*** Exercise data

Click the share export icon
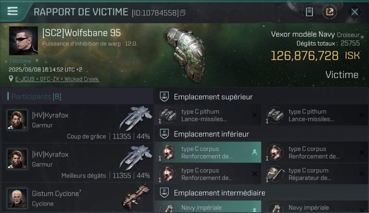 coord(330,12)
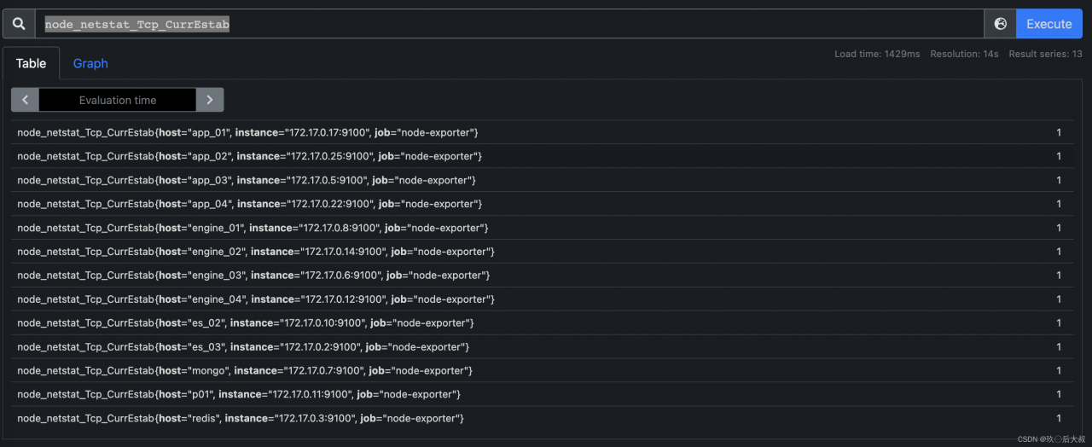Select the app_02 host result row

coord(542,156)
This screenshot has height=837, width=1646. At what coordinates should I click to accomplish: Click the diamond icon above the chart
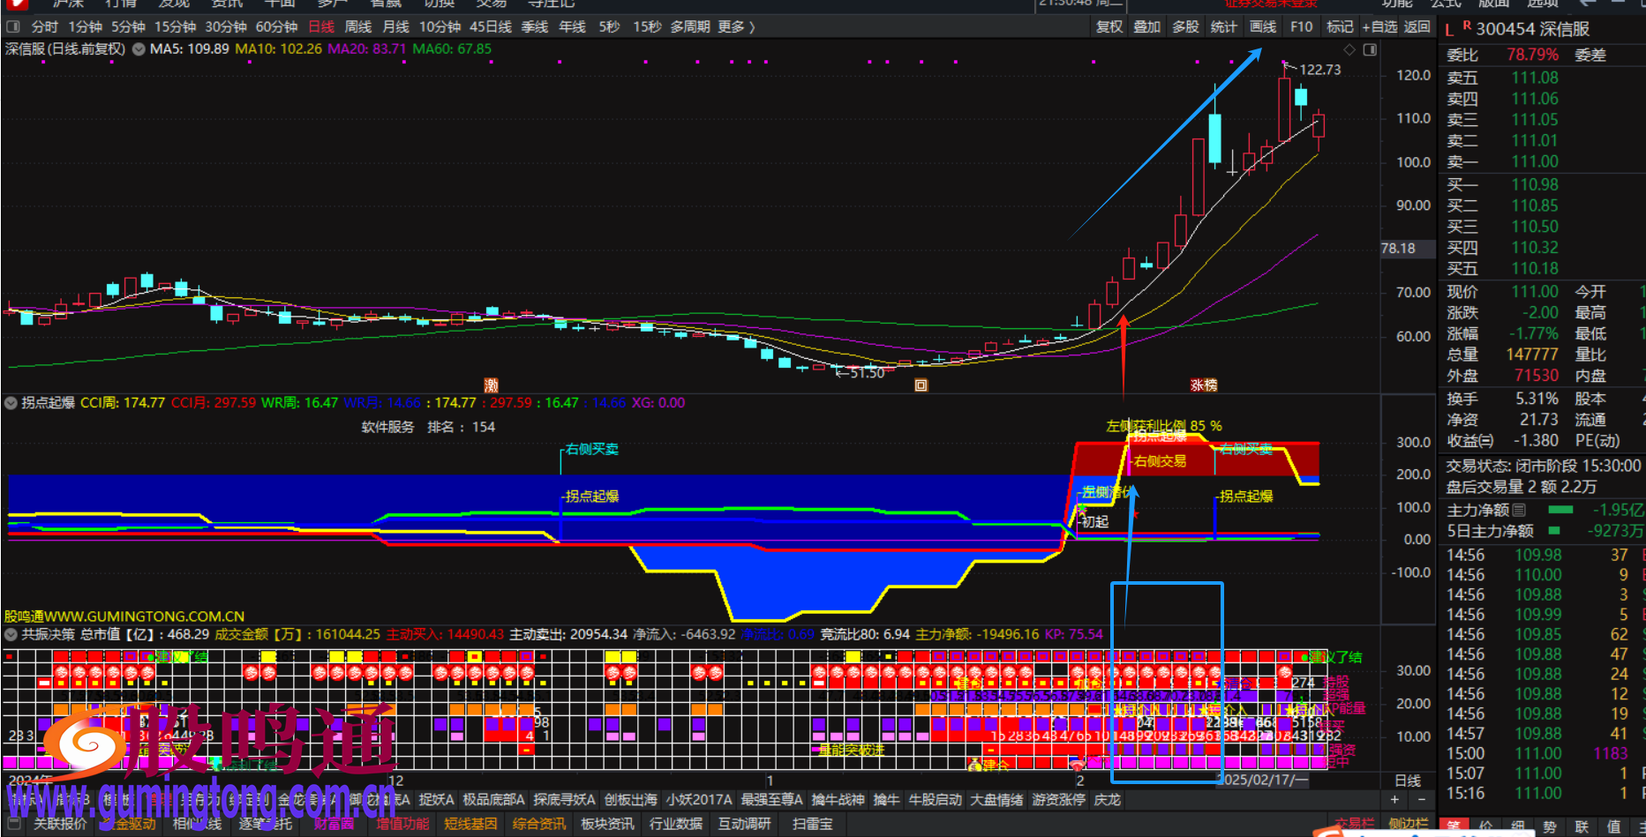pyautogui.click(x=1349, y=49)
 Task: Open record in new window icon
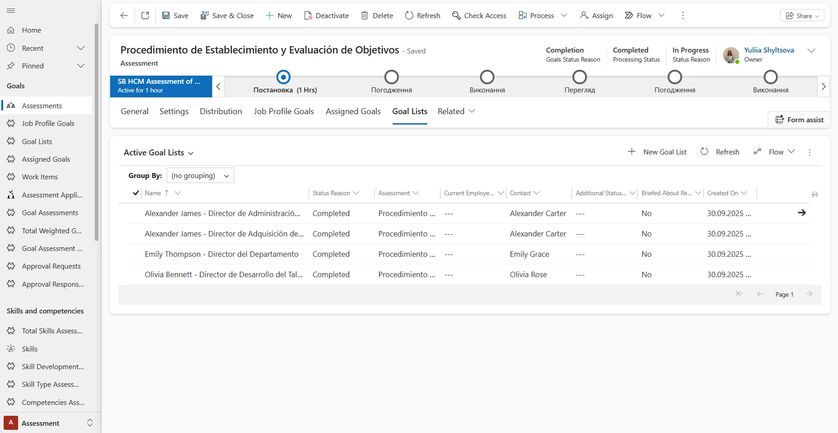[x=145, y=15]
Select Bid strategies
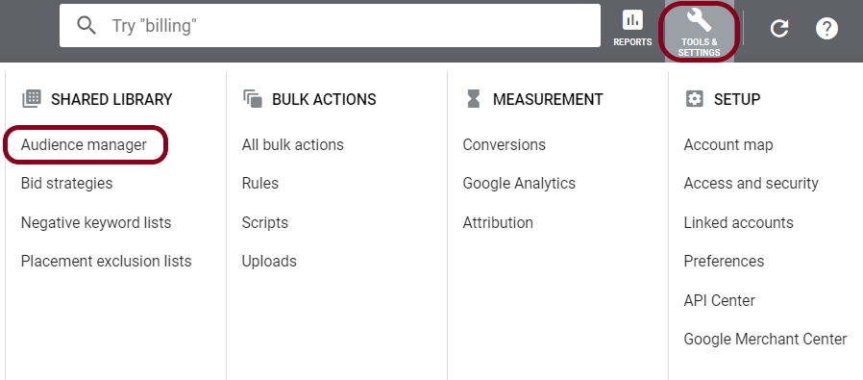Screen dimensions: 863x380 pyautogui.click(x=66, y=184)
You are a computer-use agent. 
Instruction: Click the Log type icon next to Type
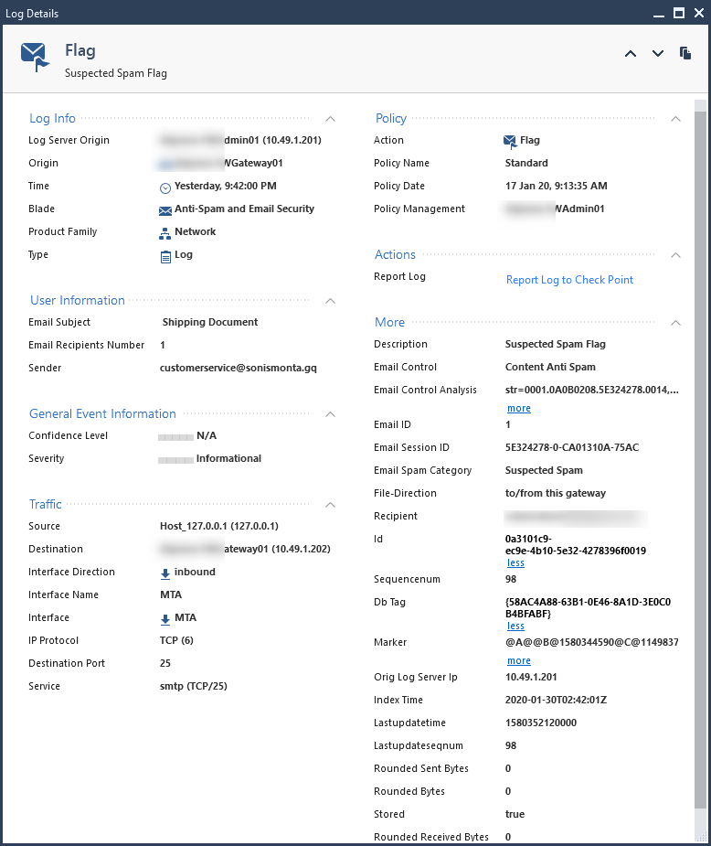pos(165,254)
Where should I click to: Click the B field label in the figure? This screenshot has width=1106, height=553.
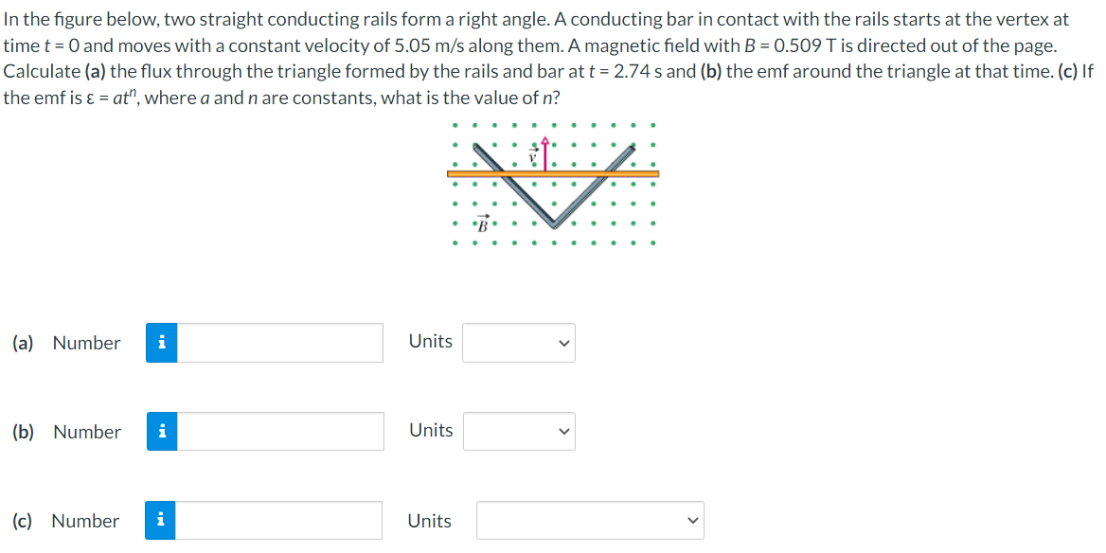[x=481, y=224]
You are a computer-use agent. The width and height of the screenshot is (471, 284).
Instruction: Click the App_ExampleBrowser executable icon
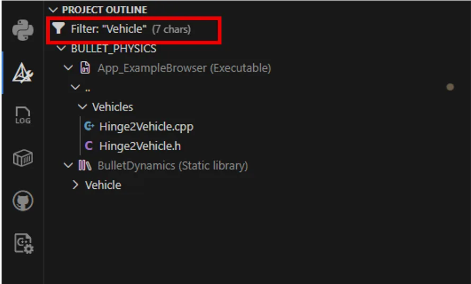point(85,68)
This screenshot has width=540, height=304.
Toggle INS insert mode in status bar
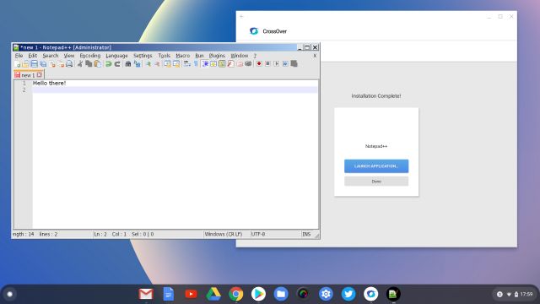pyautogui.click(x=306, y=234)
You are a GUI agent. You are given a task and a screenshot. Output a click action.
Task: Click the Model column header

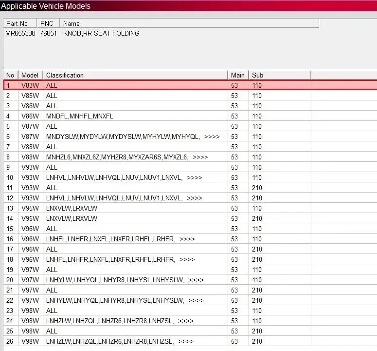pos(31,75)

******
*** Exercise data

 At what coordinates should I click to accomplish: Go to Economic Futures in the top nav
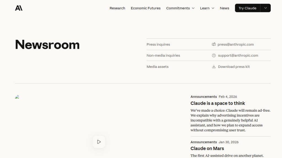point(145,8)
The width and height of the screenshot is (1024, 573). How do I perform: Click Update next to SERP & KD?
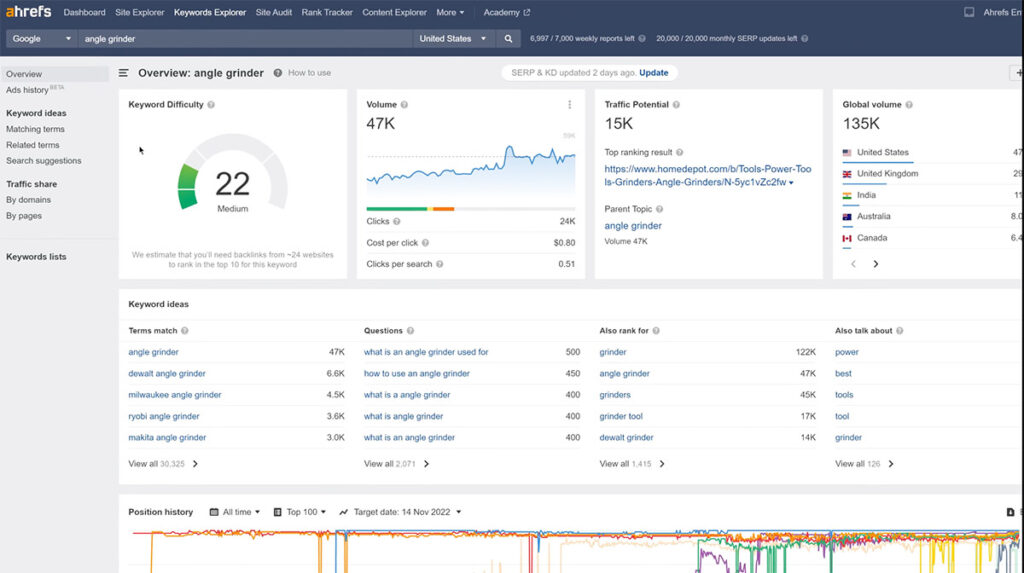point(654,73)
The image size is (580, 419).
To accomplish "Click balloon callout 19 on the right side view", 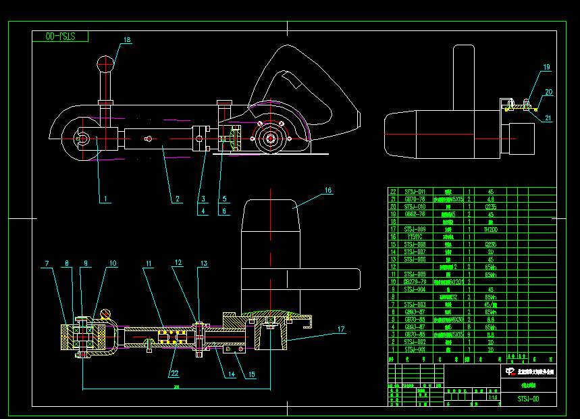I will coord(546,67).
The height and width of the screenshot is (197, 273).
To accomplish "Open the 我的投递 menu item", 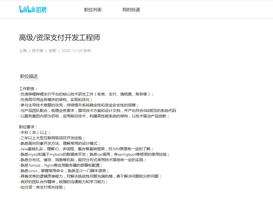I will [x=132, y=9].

******

● **Exercise prompt**:
Copy each line from the entries above that has the word "computer" in it.

● **Answer for the task**:
You are a computer-use agent. 
You are a computer-use agent. The width and height of the screenshot is (471, 284).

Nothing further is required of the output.